• [TASK OBJECTIVE] Give the records again, word for word.

= = = = =

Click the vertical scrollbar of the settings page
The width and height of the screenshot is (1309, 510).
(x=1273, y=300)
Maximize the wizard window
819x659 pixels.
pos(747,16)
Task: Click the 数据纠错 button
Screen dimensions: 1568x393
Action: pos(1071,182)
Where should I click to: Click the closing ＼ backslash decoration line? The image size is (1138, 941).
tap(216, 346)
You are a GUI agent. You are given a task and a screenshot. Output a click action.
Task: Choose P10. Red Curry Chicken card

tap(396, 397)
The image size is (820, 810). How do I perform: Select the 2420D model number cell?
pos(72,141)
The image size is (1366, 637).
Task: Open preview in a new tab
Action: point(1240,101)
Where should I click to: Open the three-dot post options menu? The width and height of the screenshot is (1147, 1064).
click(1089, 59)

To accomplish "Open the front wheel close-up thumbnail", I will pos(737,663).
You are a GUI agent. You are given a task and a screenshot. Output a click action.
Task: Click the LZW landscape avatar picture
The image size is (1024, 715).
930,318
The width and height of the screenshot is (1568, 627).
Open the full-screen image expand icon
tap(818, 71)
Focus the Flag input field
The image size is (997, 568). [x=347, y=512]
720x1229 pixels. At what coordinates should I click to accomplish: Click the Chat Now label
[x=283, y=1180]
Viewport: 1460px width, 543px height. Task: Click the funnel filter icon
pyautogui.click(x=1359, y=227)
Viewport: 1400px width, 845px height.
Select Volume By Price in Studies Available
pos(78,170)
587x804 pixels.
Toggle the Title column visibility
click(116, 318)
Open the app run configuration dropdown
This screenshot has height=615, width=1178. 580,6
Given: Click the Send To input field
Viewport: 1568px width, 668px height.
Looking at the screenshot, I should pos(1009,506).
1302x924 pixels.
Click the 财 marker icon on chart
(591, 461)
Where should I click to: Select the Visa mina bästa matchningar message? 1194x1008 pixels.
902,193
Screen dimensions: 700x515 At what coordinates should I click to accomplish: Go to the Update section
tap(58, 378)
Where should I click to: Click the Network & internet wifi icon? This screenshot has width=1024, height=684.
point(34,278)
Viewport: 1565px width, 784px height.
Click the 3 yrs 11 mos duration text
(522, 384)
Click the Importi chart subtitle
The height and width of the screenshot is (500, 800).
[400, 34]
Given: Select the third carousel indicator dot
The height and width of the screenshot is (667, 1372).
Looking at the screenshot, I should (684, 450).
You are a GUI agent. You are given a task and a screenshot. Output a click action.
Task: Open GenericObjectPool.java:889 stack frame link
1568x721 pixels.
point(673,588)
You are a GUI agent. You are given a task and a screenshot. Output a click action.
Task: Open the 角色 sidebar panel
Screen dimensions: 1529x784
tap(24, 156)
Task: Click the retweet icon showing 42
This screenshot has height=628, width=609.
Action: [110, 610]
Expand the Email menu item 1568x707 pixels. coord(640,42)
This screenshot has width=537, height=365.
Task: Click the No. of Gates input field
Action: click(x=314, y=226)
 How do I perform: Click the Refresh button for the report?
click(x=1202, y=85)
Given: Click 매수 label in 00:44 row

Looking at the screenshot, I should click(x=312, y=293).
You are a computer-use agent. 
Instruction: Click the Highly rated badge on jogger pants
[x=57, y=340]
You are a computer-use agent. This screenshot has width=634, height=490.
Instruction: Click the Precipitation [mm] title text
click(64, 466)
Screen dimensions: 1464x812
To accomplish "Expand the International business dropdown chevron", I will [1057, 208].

= = = = =

• [ANSWER TO THIS EXERCISE]
Click the vertical scrollbar of the settings page
The width and height of the screenshot is (1309, 510).
(x=1273, y=300)
Maximize the wizard window
819x659 pixels.
pos(747,16)
Task: Click the 数据纠错 button
Screen dimensions: 1568x393
Action: pos(1071,182)
Where should I click to: Click the closing ＼ backslash decoration line? The image size is (1138, 941).
tap(216, 346)
You are a GUI agent. You are given a task and a screenshot. Output a click action.
Task: Choose P10. Red Curry Chicken card

tap(396, 397)
The image size is (820, 810). How do I perform: Select the 2420D model number cell?
pos(72,141)
The image size is (1366, 637).
Task: Open preview in a new tab
Action: point(1240,101)
Where should I click to: Open the three-dot post options menu? The width and height of the screenshot is (1147, 1064).
click(1089, 59)

To accomplish "Open the front wheel close-up thumbnail", I will pos(737,663).
You are a GUI agent. You are given a task and a screenshot. Output a click action.
Task: Click the LZW landscape avatar picture
The image size is (1024, 715).
930,318
The width and height of the screenshot is (1568, 627).
Open the full-screen image expand icon
tap(818, 71)
Focus the Flag input field
The image size is (997, 568). [x=347, y=512]
720x1229 pixels. At what coordinates should I click to accomplish: Click the Chat Now label
[x=283, y=1180]
Viewport: 1460px width, 543px height. Task: Click the funnel filter icon
pyautogui.click(x=1359, y=227)
Viewport: 1400px width, 845px height.
Select Volume By Price in Studies Available
pos(78,170)
587x804 pixels.
Toggle the Title column visibility
click(116, 318)
Open the app run configuration dropdown
This screenshot has height=615, width=1178. 580,6
Given: Click the Send To input field
Viewport: 1568px width, 668px height.
Looking at the screenshot, I should pos(1009,506).
1302x924 pixels.
Click the 财 marker icon on chart
(591, 461)
Where should I click to: Select the Visa mina bästa matchningar message? 1194x1008 pixels.
902,193
Screen dimensions: 700x515 At what coordinates should I click to accomplish: Go to the Update section
tap(58, 378)
Where should I click to: Click the Network & internet wifi icon? This screenshot has width=1024, height=684.
point(34,278)
Viewport: 1565px width, 784px height.
Click the 3 yrs 11 mos duration text
(522, 384)
Click the Importi chart subtitle
The height and width of the screenshot is (500, 800).
[400, 34]
Given: Select the third carousel indicator dot
The height and width of the screenshot is (667, 1372).
Looking at the screenshot, I should (684, 450).
You are a GUI agent. You are given a task and a screenshot. Output a click action.
Task: Open GenericObjectPool.java:889 stack frame link
1568x721 pixels.
point(673,588)
You are a GUI agent. You are given a task and a screenshot. Output a click action.
Task: Open the 角色 sidebar panel
Screen dimensions: 1529x784
tap(24, 156)
Task: Click the retweet icon showing 42
This screenshot has height=628, width=609.
Action: [110, 610]
Expand the Email menu item 1568x707 pixels. coord(640,42)
This screenshot has width=537, height=365.
Task: Click the No. of Gates input field
Action: click(x=314, y=226)
 How do I perform: Click the Refresh button for the report?
click(x=1202, y=85)
Given: Click 매수 label in 00:44 row

Looking at the screenshot, I should click(x=312, y=293).
You are a computer-use agent. 
Instruction: Click the Highly rated badge on jogger pants
[x=57, y=340]
You are a computer-use agent. This screenshot has width=634, height=490.
Instruction: Click the Precipitation [mm] title text
click(64, 466)
Screen dimensions: 1464x812
To accomplish "Expand the International business dropdown chevron", I will [1057, 208].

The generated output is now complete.